Come dissi il giovane che m’hai portato.
Vanità virtuosa istinto di fuga.
Poema dedicado a Di Marco[7]
Relação não se entende bem com Giuseppe. No mesmo quarto e
só se sabe máximas Raramente Intelectual Comunista que
Foge de País em País. Relação de manhã da parte
hipnegiógica. Por Sua conta José Maria
fugo. Maria Rosa Taberna Mal-afamada – vamos ver. Fugas.
As Fugas Musicais + Estruturas dissídio meu
Não acredite no Romancinho – não Acompanho. Produto
histórico não se vê mas me ponho problema criar
novo romance estruturas cultas problema
Sanguineti. Fluxo, crer, continuamente
caminha, Mas Maria Rosa hipnagógica intui
muito bem a primeira manhã encontro. Percepção
ou Imaginação-premissa imaginar interpretar
na dimensão posta em Junho.
Pobre doida os teus mistérios. Caso
de morte obturações. Montar cocheira fugir Tutu
cles. Moralidade privada se frieza agitadíssima a
dol continua. Rigidez em diversos pontos.
Como eu disse o jovem que você me trouxe.
Vaidade virtuosa instinto de fuga.
[7] Roberto di Marco (1937-2013) foi prosador, poeta, ensaísta, crítico e editor; participou da Scuola di Palermo.
Valentina Cantori
é pesquisadora e tradutora.
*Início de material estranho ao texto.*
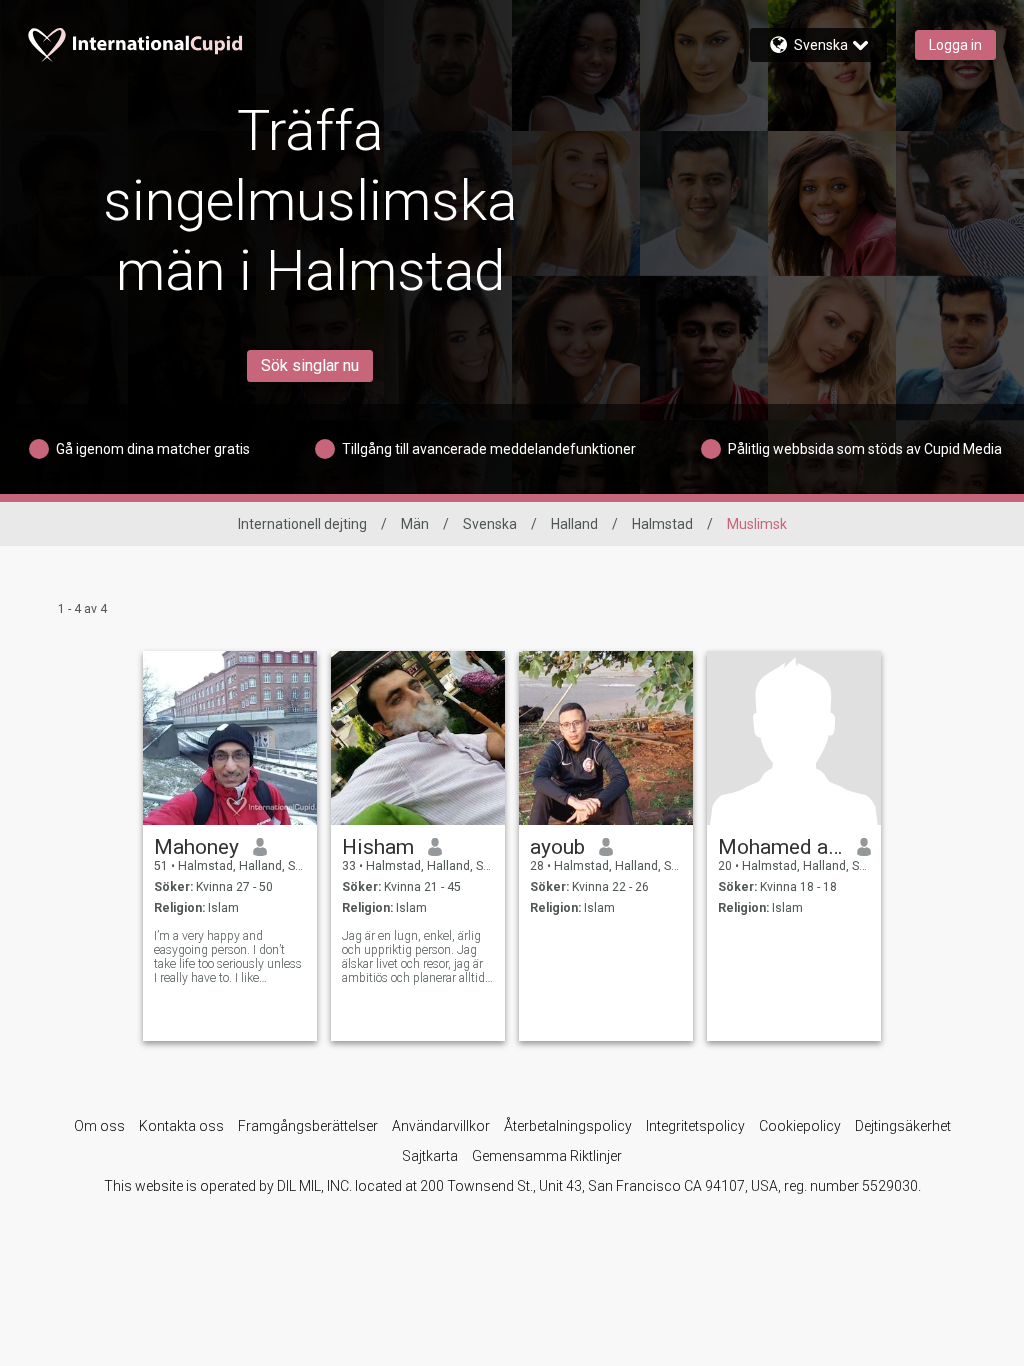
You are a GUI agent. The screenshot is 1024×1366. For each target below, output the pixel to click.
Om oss (99, 1126)
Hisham (378, 847)
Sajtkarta (430, 1156)
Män (415, 524)
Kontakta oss (181, 1126)
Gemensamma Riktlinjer (547, 1156)
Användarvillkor (441, 1126)
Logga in (955, 45)
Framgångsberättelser (308, 1126)
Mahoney (196, 847)
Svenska (490, 524)
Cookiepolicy (800, 1126)
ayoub (557, 847)
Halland (574, 524)
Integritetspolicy (695, 1126)
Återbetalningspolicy (568, 1126)
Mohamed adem (780, 847)
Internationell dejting (302, 524)
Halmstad (662, 524)
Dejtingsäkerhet (903, 1126)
Formada em Literatura Italiana e Linguística pela Universidade de Roma La Sapienza, é doutora em Filologia e Linguística Românica pela Universidade de Macerata e pela Universidade Hebraica de Jerusalém; concluiu na USP um projeto de pós-doutorado sobre literatura italiana do século XVII e judaísmo. Em 2020, publicou a tradução de Ancestral, livro de poemas de Goliarda Sapienza (Âyiné); traduz literatura italiana para o português e poetas da América Latina para o italiano; ministra cursos sobre literatura e tradução.